• RECORDS SUPPLIED
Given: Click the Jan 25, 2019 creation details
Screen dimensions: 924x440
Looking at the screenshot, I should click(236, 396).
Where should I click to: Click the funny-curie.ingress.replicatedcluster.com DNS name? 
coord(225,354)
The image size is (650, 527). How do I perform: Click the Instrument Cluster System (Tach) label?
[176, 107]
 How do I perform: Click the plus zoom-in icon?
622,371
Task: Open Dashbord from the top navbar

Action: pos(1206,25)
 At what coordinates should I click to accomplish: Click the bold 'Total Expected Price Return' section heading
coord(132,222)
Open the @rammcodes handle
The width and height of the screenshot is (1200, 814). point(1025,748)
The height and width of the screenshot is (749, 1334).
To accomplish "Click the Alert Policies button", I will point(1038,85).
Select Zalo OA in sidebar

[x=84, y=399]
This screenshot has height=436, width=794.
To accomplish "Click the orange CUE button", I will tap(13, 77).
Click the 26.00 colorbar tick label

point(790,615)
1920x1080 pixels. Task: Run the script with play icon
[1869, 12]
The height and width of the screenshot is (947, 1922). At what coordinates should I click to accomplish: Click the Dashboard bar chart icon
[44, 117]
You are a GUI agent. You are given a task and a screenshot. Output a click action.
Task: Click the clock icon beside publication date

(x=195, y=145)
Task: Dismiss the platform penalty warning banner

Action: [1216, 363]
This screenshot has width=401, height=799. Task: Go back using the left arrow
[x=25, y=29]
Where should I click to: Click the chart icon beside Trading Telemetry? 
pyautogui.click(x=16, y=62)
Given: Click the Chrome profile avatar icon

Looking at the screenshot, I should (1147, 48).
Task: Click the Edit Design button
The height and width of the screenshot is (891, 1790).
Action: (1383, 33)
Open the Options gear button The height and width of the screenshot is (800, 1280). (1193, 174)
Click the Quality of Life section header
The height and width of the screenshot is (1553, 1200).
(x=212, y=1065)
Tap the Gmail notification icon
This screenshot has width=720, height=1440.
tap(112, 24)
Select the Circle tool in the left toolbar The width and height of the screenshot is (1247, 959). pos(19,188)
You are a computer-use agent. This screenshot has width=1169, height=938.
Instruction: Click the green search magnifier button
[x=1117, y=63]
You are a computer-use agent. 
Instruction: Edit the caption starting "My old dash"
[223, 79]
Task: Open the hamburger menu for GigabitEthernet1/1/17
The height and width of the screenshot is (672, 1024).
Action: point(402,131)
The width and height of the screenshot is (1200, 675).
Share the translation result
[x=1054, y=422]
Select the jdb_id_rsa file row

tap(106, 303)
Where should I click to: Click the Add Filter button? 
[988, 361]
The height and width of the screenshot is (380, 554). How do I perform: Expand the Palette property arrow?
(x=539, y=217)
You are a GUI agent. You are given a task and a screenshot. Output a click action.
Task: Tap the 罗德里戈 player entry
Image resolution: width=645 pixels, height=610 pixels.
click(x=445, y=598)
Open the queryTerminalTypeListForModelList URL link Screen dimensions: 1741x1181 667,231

• TASK INSTRUCTIONS
Those lines above that contain the string "computer" should be returned.

• SOLVED PROBLEM
You are a computer-use agent. This screenshot has width=1169, height=938.
You are a computer-use agent. 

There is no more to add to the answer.